Please give back each line below unchanged; none of the pictures should appear.

== Information supplied

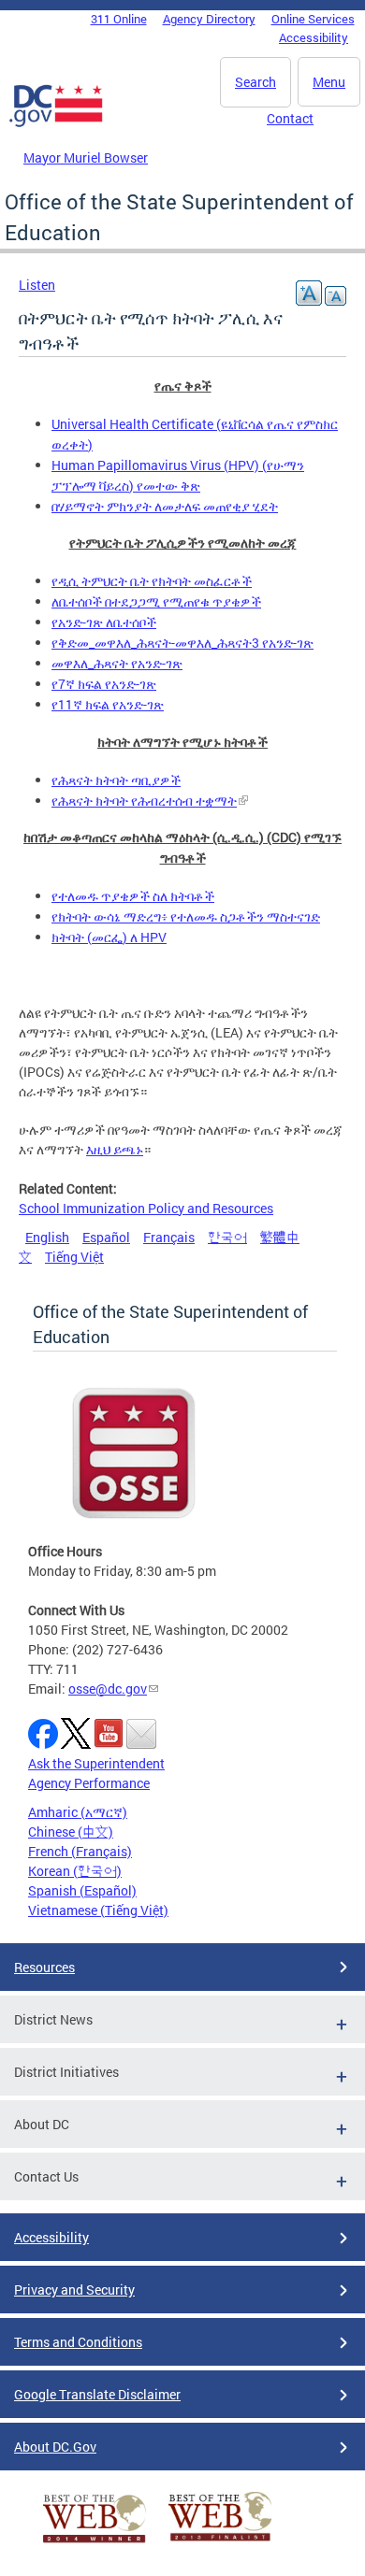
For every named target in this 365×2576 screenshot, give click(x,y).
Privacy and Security (74, 2289)
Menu (329, 82)
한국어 (227, 1237)
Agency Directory (209, 18)
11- (107, 704)
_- (116, 663)
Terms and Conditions (78, 2342)
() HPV (109, 937)
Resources (44, 1967)
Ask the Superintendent (96, 1763)
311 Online (119, 18)
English (47, 1237)
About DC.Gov (55, 2446)
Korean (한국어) (75, 1871)
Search (255, 82)
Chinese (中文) (70, 1831)
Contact (290, 118)
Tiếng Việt (74, 1257)
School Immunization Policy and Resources (146, 1208)
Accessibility (313, 37)
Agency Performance (89, 1783)
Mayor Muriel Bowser (85, 157)
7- (103, 684)
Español (106, 1237)
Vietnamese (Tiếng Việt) (98, 1910)
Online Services (313, 18)
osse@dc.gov (107, 1688)
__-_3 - (182, 642)
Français (169, 1237)
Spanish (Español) (82, 1890)
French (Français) (80, 1851)
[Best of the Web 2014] (94, 2543)
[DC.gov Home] (56, 123)
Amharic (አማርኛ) (77, 1812)
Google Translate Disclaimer (97, 2394)
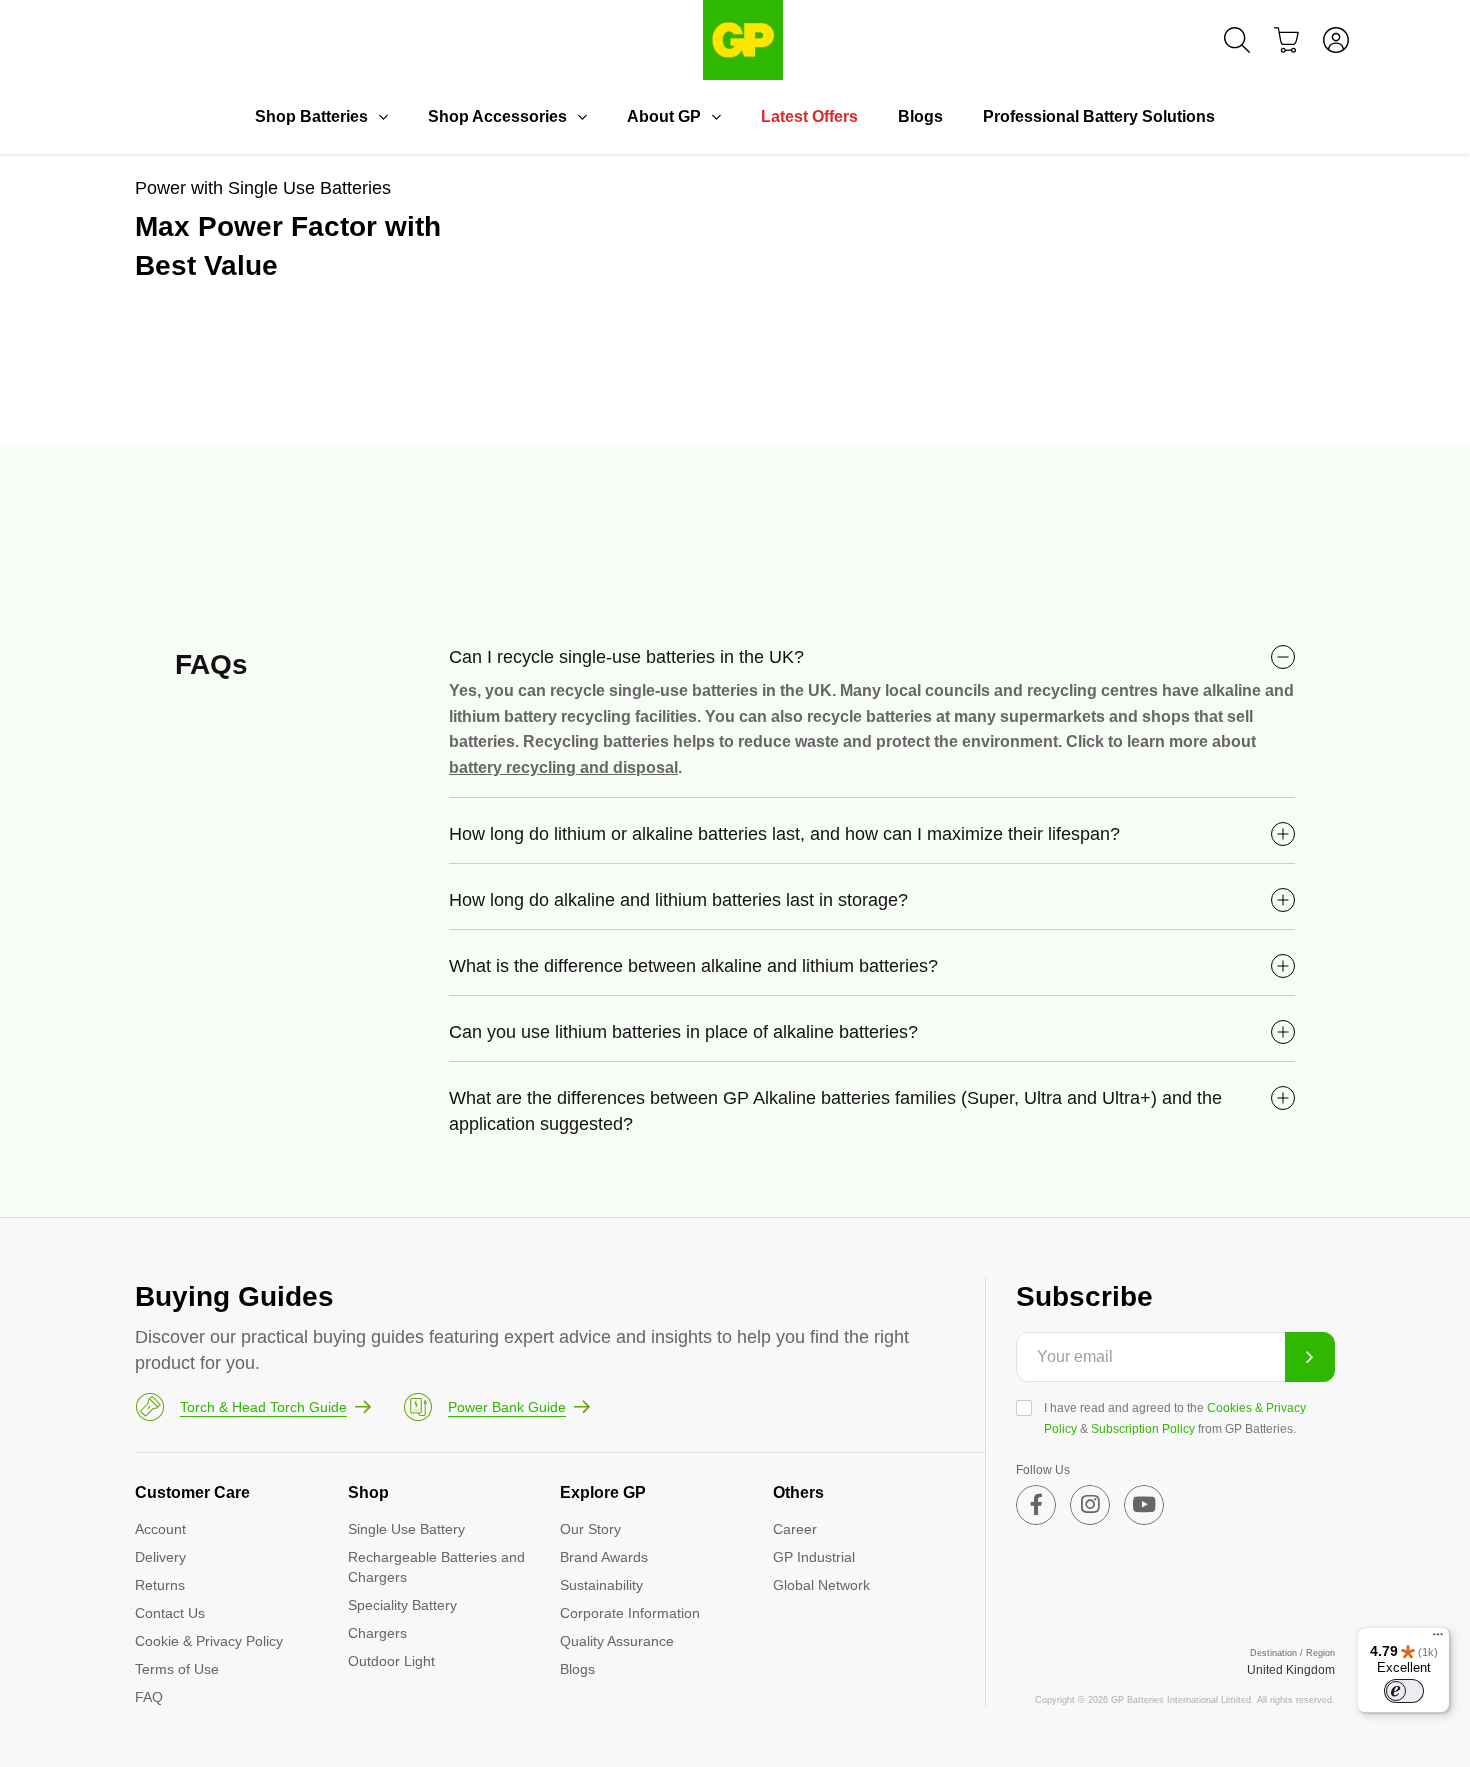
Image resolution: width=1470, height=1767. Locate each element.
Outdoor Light (391, 1661)
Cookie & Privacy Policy (209, 1641)
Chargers (377, 1633)
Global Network (821, 1585)
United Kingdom (1291, 1670)
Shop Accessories (497, 116)
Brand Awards (604, 1557)
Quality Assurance (617, 1641)
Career (795, 1529)
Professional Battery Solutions (1099, 116)
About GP (664, 116)
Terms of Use (177, 1669)
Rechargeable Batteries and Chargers (436, 1567)
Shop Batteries (311, 116)
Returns (160, 1585)
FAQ (149, 1697)
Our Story (590, 1529)
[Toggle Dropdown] (383, 117)
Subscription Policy (1143, 1429)
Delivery (160, 1557)
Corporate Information (630, 1613)
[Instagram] (1090, 1505)
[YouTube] (1144, 1505)
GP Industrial (814, 1557)
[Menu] (1438, 1639)
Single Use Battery (406, 1529)
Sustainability (601, 1585)
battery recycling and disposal (563, 767)
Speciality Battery (402, 1605)
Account (160, 1529)
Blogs (920, 116)
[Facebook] (1036, 1505)
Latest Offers (809, 116)
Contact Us (170, 1613)
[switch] (1404, 1691)
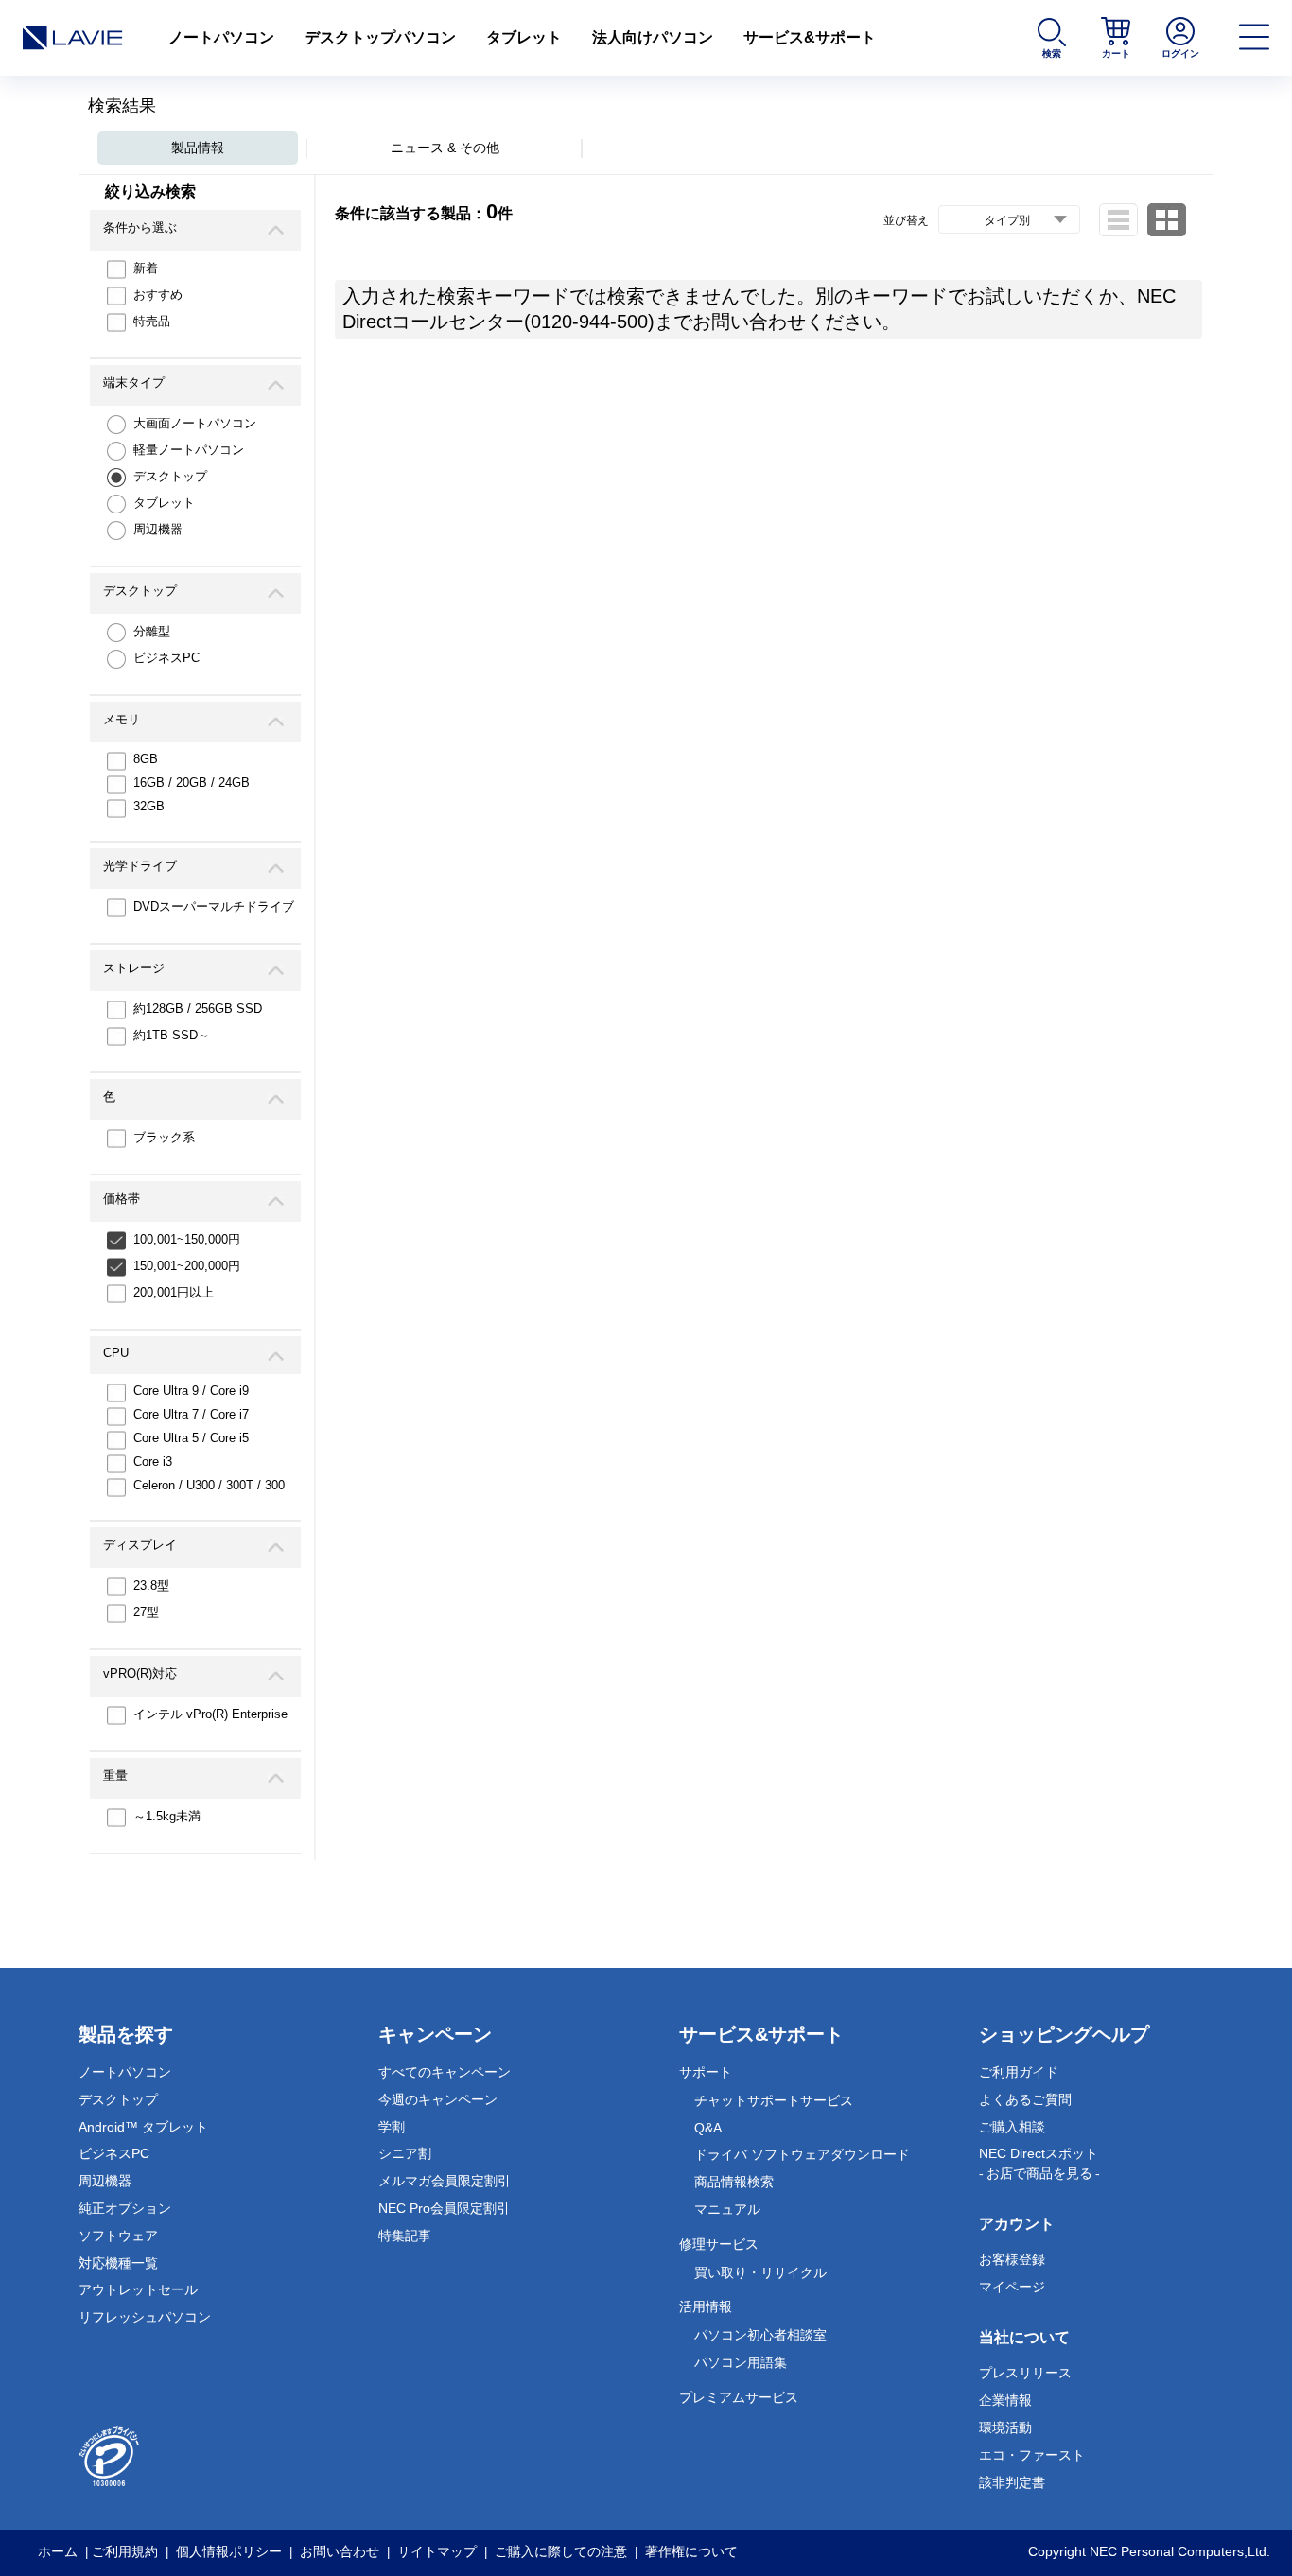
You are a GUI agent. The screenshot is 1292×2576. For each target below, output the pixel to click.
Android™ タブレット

====

Output for this task:
For every named target in this 365×2576 screenshot, give click(x,y).
Privacy and Security (74, 2289)
Menu (329, 82)
한국어 (227, 1237)
Agency Directory (209, 18)
11- (107, 704)
_- (116, 663)
Terms and Conditions (78, 2342)
() HPV (109, 937)
Resources (44, 1967)
Ask the Superintendent (96, 1763)
311 Online (119, 18)
English (47, 1237)
About DC.Gov (55, 2446)
Korean (한국어) (75, 1871)
Search (255, 82)
Chinese (中文) (70, 1831)
Contact (290, 118)
Tiếng Việt (74, 1257)
School Immunization Policy and Resources (146, 1208)
Accessibility (313, 37)
Agency Performance (89, 1783)
Mayor Muriel Bowser (85, 157)
7- (103, 684)
Español (106, 1237)
Vietnamese (Tiếng Việt) (98, 1910)
Online Services (313, 18)
osse@dc.gov (107, 1688)
__-_3 - (182, 642)
Français (169, 1237)
Spanish (Español) (82, 1890)
French (Français) (80, 1851)
[Best of the Web 2014] (94, 2543)
[DC.gov Home] (56, 123)
Amharic (አማርኛ) (77, 1812)
Google Translate Disclaimer (97, 2394)
Image resolution: width=1470, height=1767. Locate each element.
Outdoor Light (391, 1661)
Cookie & Privacy Policy (209, 1641)
Chargers (377, 1633)
Global Network (821, 1585)
United Kingdom (1291, 1670)
Shop Accessories (497, 116)
Brand Awards (604, 1557)
Quality Assurance (617, 1641)
Career (795, 1529)
Professional Battery Solutions (1099, 116)
About GP (664, 116)
Terms of Use (177, 1669)
Rechargeable Batteries and Chargers (436, 1567)
Shop Batteries (311, 116)
Returns (160, 1585)
FAQ (149, 1697)
Our Story (590, 1529)
[Toggle Dropdown] (383, 117)
Subscription Policy (1143, 1429)
Delivery (160, 1557)
Corporate Information (630, 1613)
[Instagram] (1090, 1505)
[YouTube] (1144, 1505)
GP Industrial (814, 1557)
[Menu] (1438, 1639)
Single Use Battery (406, 1529)
Sustainability (601, 1585)
battery recycling and disposal (563, 767)
Speciality Battery (402, 1605)
Account (160, 1529)
Blogs (920, 116)
[Facebook] (1036, 1505)
Latest Offers (809, 116)
Contact Us (170, 1613)
[switch] (1404, 1691)
You are a GUI agent. The screenshot is 1292×2576. For each target below, output the pixel to click.
Android™ タブレット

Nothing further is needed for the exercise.